__What you need to do__:
Lines from the one containing "Click the avatar circle in the top right" through the last line of the data are to be repeated word for word, both ends included.

[Stored data]

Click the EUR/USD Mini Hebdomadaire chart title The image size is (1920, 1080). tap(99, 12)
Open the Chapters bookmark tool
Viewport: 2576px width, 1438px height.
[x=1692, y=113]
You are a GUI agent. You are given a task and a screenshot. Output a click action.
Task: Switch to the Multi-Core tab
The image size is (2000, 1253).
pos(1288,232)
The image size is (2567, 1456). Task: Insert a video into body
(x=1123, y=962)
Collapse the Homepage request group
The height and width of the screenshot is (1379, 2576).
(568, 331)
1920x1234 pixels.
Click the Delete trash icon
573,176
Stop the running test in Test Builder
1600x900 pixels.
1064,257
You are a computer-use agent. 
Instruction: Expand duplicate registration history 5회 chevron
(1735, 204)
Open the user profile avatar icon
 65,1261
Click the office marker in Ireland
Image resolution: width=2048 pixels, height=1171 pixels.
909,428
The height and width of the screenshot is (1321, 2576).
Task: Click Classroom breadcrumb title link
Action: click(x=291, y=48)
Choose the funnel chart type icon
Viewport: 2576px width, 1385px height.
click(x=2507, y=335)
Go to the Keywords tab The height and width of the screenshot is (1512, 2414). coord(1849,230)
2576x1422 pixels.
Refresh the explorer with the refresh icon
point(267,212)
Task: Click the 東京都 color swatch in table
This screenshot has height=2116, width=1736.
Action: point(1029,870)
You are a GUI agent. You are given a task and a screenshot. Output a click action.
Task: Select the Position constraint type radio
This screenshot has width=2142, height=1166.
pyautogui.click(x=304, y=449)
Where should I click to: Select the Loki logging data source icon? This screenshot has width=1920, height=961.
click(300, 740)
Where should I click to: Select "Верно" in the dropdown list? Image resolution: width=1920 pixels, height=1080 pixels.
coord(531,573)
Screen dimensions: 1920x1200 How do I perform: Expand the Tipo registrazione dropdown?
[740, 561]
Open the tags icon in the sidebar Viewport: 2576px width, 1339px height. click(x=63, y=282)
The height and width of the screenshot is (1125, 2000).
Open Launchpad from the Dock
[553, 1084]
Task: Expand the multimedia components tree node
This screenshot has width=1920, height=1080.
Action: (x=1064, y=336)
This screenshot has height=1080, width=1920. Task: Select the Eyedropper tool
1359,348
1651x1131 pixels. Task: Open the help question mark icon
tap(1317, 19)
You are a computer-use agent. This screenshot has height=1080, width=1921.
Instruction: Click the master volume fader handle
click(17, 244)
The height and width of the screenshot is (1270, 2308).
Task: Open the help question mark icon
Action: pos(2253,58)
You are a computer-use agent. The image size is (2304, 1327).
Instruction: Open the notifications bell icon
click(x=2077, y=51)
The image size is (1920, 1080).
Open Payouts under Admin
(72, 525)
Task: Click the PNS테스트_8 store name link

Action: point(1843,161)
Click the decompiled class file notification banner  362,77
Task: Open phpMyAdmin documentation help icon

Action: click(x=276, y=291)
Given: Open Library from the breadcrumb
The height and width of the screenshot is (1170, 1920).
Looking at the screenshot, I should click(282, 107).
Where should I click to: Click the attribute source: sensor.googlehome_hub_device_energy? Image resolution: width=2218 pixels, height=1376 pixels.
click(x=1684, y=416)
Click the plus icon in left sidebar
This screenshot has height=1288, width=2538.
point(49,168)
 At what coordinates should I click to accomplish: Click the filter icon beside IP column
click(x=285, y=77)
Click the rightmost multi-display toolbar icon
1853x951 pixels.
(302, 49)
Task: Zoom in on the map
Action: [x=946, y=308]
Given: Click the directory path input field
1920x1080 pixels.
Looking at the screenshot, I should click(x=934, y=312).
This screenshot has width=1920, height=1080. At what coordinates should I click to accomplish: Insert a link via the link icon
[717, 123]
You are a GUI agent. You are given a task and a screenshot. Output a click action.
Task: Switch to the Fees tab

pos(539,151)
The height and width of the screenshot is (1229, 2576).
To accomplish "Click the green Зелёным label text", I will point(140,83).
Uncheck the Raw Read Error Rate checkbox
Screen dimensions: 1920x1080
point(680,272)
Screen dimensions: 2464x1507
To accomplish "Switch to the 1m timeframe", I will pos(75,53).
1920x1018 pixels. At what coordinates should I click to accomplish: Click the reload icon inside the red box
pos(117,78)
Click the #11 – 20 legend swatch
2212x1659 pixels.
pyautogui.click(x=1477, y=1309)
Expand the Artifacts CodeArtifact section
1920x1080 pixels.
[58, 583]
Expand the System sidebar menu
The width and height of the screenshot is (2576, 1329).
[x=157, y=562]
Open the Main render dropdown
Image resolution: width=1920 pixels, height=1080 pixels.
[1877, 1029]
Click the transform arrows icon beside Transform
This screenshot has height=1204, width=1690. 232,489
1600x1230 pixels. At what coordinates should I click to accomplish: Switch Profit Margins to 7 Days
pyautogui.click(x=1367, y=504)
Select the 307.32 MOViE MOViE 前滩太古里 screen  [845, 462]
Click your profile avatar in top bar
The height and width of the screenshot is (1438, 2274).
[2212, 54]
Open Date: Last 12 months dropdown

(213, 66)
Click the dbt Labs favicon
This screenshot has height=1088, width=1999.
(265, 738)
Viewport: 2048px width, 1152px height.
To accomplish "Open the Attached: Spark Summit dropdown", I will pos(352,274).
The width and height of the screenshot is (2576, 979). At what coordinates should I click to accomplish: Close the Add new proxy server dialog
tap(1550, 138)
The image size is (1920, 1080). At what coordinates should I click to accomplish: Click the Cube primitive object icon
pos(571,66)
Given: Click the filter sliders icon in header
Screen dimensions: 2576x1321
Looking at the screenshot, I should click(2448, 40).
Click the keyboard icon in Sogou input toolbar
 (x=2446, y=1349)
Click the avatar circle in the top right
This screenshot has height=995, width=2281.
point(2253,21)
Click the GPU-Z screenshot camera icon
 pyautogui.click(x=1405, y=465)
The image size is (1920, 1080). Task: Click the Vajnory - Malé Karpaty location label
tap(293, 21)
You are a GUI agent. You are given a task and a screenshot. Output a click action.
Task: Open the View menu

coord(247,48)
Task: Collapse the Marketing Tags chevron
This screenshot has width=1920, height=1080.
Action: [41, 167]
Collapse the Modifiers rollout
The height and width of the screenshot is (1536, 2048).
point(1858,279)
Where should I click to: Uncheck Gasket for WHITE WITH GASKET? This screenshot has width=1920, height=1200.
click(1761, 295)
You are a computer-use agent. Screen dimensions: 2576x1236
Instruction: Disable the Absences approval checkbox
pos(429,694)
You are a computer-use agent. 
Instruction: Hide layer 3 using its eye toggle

__Exercise response__:
Click the avatar circle in the top right
This screenshot has height=995, width=2281.
point(2253,21)
Click the GPU-Z screenshot camera icon
 pyautogui.click(x=1405, y=465)
The image size is (1920, 1080). Task: Click the Vajnory - Malé Karpaty location label
tap(293, 21)
You are a GUI agent. You are given a task and a screenshot. Output a click action.
Task: Open the View menu

coord(247,48)
Task: Collapse the Marketing Tags chevron
This screenshot has width=1920, height=1080.
Action: [41, 167]
Collapse the Modifiers rollout
The height and width of the screenshot is (1536, 2048).
point(1858,279)
Where should I click to: Uncheck Gasket for WHITE WITH GASKET? This screenshot has width=1920, height=1200.
click(1761, 295)
You are a computer-use agent. Screen dimensions: 2576x1236
Instruction: Disable the Absences approval checkbox
pos(429,694)
You are a computer-use agent. 
Instruction: Hide layer 3 using its eye toggle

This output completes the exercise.